** Opening Input data block **

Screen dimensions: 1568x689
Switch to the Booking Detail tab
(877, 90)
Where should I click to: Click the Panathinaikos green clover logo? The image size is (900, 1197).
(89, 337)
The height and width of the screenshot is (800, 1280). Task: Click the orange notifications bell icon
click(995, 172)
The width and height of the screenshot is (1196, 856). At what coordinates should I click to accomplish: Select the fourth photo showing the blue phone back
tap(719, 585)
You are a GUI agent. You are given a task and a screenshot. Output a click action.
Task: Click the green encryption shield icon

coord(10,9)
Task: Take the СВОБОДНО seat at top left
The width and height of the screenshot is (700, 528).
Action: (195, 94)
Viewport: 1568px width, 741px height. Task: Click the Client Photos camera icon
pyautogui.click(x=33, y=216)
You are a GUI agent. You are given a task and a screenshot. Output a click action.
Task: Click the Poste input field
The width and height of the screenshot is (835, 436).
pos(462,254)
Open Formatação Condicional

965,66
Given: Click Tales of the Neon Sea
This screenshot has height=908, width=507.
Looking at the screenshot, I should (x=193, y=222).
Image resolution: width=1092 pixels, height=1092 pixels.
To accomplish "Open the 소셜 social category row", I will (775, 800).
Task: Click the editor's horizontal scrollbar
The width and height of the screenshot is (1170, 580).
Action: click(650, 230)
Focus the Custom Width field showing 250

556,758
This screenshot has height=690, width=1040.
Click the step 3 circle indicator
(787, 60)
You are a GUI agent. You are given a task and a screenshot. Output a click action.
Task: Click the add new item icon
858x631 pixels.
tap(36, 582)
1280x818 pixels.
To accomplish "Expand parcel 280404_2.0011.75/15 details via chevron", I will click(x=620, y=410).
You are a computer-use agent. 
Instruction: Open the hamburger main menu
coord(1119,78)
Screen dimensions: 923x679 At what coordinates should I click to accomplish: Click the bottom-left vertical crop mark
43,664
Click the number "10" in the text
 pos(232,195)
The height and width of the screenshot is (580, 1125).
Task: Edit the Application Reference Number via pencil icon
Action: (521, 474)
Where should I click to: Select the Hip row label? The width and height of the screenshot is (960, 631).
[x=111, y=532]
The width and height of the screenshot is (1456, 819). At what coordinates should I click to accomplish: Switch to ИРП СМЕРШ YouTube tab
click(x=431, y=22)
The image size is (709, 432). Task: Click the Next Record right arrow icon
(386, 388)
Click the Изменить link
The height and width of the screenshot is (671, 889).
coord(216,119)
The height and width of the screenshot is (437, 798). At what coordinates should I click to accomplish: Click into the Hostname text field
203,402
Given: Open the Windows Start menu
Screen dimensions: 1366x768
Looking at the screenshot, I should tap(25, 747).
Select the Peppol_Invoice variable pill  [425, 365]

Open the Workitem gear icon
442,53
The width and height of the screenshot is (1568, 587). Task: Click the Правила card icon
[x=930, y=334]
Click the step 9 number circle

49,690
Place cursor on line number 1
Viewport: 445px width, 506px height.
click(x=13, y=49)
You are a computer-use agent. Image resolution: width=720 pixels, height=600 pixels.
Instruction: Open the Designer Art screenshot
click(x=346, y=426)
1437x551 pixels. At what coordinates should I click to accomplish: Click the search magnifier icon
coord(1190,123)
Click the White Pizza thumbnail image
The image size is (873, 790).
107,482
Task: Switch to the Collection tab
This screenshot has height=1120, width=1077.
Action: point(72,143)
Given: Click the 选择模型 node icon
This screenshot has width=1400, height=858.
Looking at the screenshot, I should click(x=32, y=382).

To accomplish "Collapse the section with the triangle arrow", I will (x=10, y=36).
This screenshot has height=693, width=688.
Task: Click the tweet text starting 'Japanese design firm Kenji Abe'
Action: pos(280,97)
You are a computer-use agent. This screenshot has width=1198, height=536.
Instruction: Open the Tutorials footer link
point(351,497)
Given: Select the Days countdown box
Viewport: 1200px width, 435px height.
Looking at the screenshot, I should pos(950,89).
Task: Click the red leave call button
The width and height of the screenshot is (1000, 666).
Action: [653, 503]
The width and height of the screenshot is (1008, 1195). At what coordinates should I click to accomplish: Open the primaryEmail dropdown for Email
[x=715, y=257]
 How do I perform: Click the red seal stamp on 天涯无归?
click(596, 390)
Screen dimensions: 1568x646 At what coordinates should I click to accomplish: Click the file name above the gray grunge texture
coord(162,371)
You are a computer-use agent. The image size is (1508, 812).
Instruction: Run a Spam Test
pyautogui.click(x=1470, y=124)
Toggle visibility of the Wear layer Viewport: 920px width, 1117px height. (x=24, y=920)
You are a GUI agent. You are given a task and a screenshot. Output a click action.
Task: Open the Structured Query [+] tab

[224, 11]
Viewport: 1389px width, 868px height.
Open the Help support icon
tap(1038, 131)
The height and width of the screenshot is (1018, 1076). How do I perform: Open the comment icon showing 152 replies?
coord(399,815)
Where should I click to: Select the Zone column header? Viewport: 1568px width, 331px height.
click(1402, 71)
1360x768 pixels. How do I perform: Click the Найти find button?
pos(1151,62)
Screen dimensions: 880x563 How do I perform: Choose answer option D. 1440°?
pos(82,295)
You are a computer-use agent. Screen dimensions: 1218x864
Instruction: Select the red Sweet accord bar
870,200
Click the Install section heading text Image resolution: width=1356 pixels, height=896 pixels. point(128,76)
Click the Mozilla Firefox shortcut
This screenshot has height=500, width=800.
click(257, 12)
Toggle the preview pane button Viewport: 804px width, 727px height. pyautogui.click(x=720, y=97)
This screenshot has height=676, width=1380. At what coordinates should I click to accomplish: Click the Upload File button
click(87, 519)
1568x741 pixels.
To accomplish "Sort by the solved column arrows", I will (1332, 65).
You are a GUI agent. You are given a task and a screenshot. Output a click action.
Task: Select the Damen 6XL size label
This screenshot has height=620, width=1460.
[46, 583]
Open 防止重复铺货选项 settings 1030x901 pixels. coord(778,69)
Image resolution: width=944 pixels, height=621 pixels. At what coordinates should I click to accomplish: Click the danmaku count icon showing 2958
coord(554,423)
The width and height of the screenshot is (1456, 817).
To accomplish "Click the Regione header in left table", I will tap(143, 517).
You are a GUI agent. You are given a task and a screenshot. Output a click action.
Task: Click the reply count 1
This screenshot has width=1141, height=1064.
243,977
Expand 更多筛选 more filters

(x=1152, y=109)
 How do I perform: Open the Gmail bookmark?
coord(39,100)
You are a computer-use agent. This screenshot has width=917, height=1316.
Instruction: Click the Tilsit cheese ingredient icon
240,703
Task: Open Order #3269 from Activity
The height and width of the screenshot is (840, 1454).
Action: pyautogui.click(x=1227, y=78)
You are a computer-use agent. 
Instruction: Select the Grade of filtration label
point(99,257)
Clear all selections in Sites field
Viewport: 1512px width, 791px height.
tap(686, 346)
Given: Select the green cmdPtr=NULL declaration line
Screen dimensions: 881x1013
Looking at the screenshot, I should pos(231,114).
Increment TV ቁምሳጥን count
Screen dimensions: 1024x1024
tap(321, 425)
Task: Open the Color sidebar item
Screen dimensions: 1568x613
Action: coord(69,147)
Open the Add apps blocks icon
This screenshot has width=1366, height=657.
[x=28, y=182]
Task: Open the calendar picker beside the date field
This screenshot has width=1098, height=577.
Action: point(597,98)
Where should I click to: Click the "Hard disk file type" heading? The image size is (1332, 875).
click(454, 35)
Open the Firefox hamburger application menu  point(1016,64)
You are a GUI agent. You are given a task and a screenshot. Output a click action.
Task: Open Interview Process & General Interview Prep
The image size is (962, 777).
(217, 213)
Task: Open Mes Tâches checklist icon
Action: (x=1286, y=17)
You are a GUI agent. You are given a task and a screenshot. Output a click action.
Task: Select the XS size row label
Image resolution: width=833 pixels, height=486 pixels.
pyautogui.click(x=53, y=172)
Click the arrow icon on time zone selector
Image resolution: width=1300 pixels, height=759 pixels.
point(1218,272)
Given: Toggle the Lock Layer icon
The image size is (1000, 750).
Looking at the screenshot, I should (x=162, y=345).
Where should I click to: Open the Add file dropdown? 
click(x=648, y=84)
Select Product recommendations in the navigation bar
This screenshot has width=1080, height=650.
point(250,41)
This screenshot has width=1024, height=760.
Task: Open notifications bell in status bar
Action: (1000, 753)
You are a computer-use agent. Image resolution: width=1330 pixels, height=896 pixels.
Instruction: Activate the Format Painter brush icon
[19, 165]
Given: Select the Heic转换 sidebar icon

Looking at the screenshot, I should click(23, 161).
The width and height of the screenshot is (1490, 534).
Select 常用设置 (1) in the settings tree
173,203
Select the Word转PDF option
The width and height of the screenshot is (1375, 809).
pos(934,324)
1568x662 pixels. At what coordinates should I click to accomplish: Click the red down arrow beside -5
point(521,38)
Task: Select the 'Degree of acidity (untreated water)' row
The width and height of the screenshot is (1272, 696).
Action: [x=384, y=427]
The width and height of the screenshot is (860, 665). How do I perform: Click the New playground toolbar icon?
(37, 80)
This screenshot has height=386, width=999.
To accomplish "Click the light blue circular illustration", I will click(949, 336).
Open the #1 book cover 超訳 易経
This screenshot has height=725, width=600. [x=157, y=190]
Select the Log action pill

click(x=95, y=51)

** Closing Input data block **

▶ What is being asked:
Copy every line from the entries that contains the word "Toggle".

▶ Response to the exercise:
Toggle visibility of the Wear layer Viewport: 920px width, 1117px height. (x=24, y=920)
Toggle the preview pane button Viewport: 804px width, 727px height. pyautogui.click(x=720, y=97)
Given: Toggle the Lock Layer icon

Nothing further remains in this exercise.